The equation of state for dense nucleonic matter from a meta-modeling. II. Predictions for neutron stars properties

TL;DR

This study uses a meta-modeling approach to analyze neutron star properties, revealing a near-universal equation of state behavior, and highlights key empirical parameters influencing neutron star radii within nuclear physics constraints.

Contribution

It introduces a Bayesian meta-modeling framework for the nucleonic matter equation of state, analyzing neutron star properties and the impact of empirical parameter uncertainties.

Findings

Neutron star radii are approximately 12.7 km for 1-2 solar mass stars.

A radius below 11 km is marginally compatible with current nuclear parameter knowledge.

The slope and curvature of the symmetry energy significantly influence neutron star radii.

Abstract

Employing a recently proposed metamodeling for the nucleonic matter equation of state we analyze neutron star global properties such as masses, radii, momentum of inertia, and others. The impact of the uncertainty on empirical parameters on these global properties is analyzed in a Bayesian statistical approach. Physical constraints, such as causality and stability, are imposed on the equation of state and different hypotheses for the direct Urca (dUrca) process are investigated.
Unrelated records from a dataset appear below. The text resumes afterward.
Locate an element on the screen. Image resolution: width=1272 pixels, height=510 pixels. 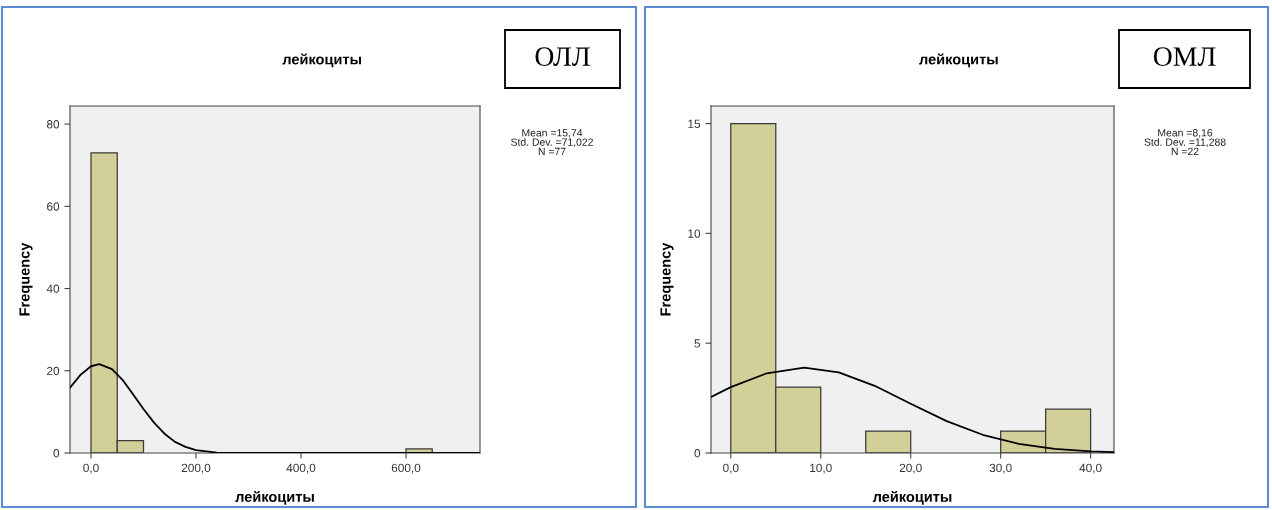
y-tick-label: 10 is located at coordinates (694, 234).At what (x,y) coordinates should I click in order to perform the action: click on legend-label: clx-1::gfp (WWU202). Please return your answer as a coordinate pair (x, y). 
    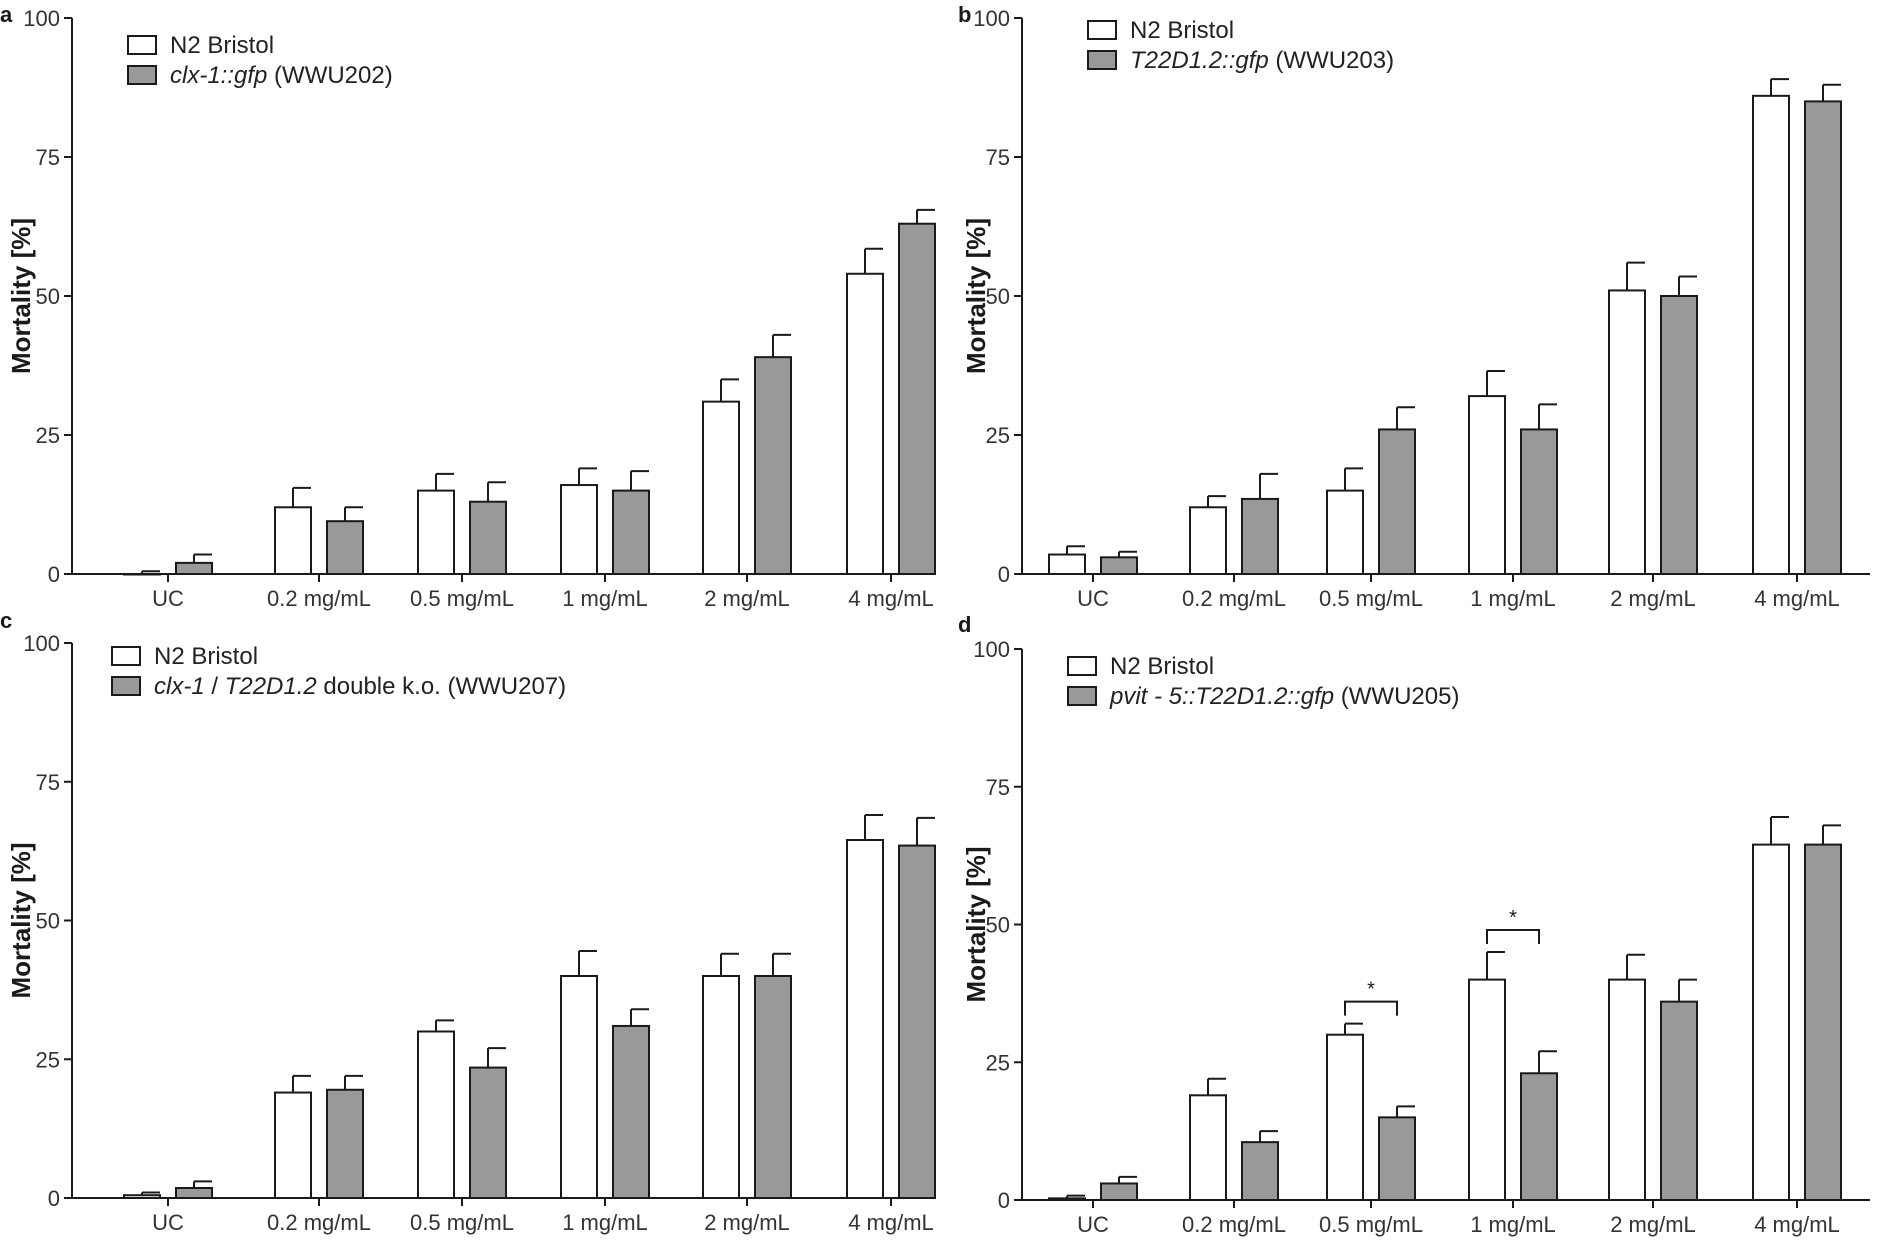
    Looking at the image, I should click on (282, 76).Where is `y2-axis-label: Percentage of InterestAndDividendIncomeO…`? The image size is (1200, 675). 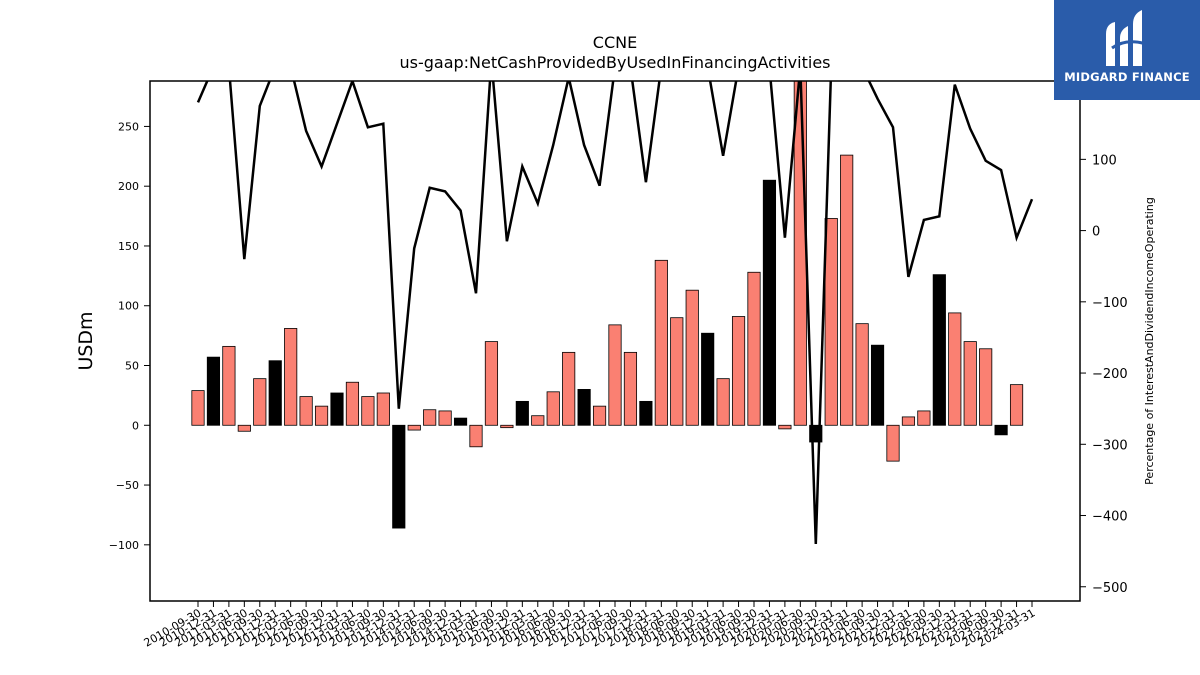 y2-axis-label: Percentage of InterestAndDividendIncomeO… is located at coordinates (1150, 341).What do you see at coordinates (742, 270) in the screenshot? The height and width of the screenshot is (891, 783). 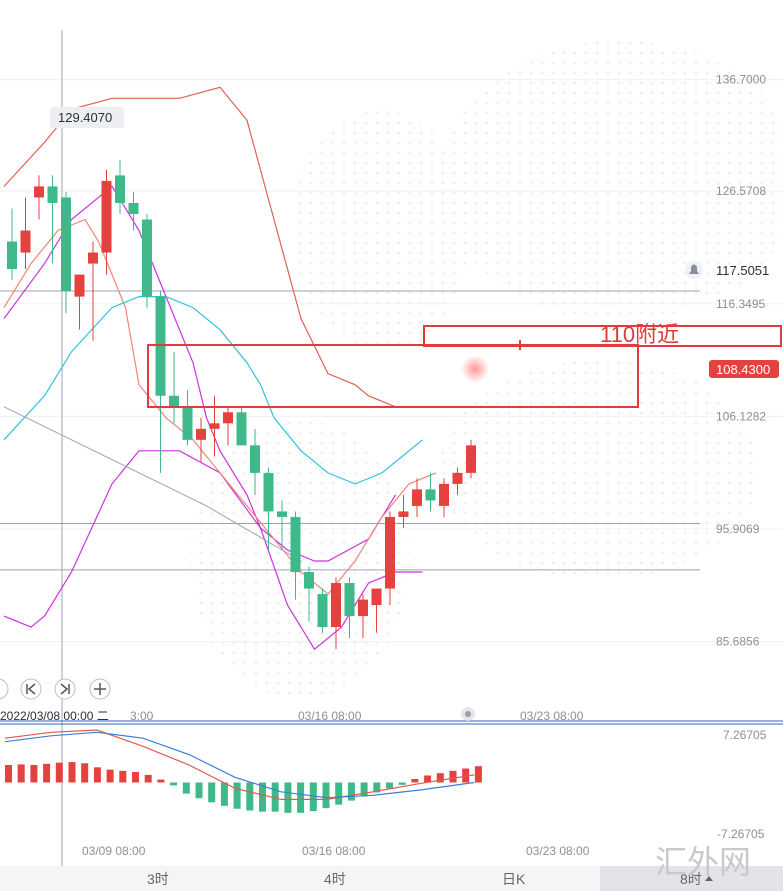 I see `alert-price-label: 117.5051` at bounding box center [742, 270].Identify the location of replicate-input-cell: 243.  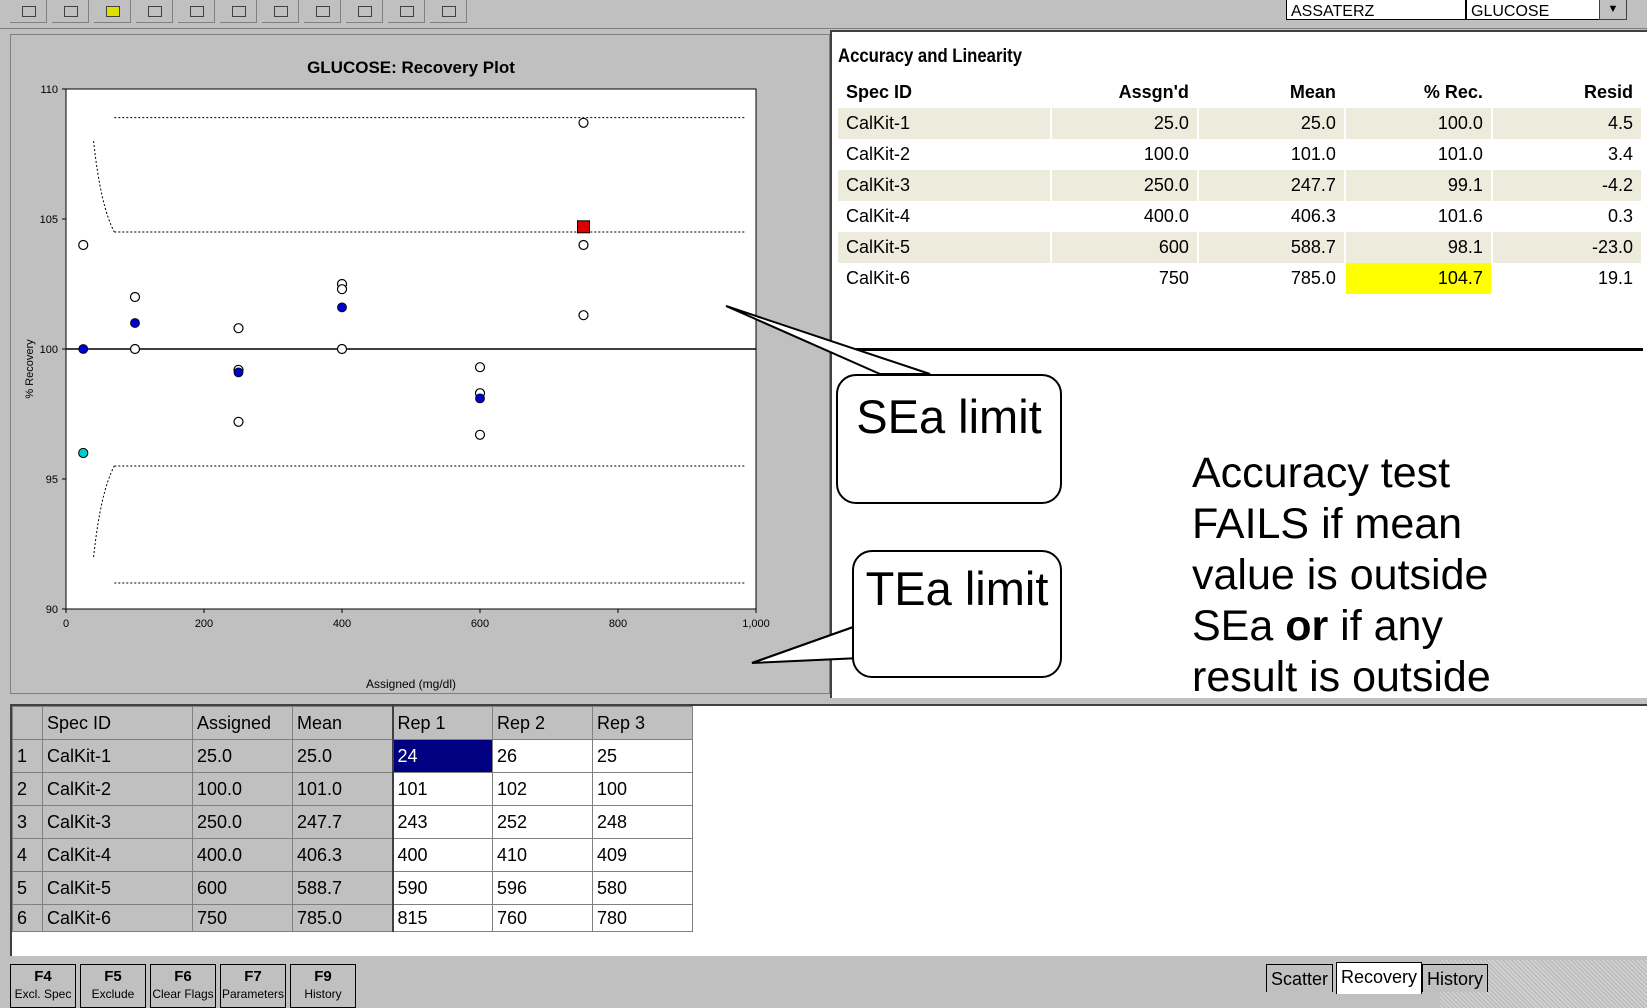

In addition, only metamodels with maximum masses above 2$M_\odot$ are selected. Our main results are the following: the equation of state exhibits a universal behavior against the dUrca hypothesis under the condition of charge neutrality and $\beta$-equilibrium; neutron stars, if composed exclusively of nucleons and leptons, have a radius of 12.7$\pm$0.4~km for masses ranging from 1 up to 2$M_\odot$; a small radius lower than 11~km is very marginally compatible with our present knowledge of the nuclear empirical parameters; and finally, the most important empirical parameters which are still affected by large uncertainties and play an important role in determining the radius of neutrons stars are the slope and curvature of the symmetry energy ($L_{sym}$ and $K_{sym}$) and, to a lower extent, the skewness parameters ($Q_{sat/sym}$).